Aim of the exercise
Each line that contains the word "accomplish" counts once; give the total for the records below and nothing else.

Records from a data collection
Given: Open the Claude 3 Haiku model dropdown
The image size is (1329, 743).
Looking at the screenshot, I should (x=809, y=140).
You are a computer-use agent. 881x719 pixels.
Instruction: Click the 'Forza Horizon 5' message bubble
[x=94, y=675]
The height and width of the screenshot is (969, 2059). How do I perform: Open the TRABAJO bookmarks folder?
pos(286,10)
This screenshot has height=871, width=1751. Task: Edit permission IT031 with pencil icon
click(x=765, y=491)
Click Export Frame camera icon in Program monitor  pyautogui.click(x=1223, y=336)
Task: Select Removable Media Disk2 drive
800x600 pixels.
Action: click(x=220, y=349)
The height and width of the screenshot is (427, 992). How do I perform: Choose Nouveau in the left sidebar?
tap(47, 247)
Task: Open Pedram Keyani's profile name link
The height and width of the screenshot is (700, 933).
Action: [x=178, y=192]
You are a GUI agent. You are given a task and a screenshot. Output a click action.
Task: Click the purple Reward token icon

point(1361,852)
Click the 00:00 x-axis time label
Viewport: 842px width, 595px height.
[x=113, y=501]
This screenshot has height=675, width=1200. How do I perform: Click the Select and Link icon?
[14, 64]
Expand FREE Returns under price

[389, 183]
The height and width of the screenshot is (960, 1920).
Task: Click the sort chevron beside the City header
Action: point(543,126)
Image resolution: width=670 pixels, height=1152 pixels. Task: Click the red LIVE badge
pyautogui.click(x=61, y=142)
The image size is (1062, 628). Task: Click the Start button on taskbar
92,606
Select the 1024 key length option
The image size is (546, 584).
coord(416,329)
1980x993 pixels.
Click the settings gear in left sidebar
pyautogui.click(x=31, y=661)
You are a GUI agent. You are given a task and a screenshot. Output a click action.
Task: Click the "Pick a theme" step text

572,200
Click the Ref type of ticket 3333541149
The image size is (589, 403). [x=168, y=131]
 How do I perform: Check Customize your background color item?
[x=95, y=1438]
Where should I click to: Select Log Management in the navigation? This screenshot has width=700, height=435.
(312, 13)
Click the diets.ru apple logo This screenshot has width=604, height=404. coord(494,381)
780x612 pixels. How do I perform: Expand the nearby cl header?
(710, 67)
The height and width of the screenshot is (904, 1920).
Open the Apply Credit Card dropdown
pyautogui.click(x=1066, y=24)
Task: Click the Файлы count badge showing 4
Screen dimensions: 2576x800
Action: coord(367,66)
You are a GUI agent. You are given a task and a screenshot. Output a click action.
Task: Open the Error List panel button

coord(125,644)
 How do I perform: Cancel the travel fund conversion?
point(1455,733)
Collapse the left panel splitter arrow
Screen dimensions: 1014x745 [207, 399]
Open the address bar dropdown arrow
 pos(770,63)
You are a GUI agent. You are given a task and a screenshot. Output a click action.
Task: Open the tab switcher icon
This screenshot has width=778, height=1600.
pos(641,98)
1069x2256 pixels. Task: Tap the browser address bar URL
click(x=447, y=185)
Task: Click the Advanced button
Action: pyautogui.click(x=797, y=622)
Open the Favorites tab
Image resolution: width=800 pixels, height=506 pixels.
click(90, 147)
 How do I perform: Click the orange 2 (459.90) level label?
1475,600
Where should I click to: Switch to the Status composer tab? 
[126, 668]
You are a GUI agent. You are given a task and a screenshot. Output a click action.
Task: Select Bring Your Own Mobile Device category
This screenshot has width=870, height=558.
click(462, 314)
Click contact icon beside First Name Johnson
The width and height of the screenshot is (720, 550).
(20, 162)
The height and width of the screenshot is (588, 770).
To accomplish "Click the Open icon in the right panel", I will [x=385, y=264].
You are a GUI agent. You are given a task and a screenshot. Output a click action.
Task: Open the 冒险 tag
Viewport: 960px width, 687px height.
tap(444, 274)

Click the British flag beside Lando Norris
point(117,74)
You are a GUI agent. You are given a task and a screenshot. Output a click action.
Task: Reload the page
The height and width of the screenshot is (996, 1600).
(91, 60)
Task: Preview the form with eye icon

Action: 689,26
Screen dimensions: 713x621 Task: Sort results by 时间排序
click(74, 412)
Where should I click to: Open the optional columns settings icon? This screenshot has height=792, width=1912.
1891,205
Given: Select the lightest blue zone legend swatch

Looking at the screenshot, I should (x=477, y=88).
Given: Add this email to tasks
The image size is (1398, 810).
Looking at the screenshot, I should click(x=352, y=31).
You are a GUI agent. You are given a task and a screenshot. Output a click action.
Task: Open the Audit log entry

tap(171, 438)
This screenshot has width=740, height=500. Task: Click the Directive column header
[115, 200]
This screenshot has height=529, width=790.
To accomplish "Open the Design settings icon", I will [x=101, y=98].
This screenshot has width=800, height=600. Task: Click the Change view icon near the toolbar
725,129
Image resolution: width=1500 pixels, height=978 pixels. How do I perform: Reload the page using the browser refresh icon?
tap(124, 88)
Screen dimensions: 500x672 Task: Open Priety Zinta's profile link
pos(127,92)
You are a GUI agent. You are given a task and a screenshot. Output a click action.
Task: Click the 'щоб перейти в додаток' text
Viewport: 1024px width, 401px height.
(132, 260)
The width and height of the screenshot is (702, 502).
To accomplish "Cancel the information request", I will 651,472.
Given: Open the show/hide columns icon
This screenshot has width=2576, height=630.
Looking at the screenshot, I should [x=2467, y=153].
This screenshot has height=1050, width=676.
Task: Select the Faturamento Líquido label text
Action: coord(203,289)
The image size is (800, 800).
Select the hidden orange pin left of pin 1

Completed task
3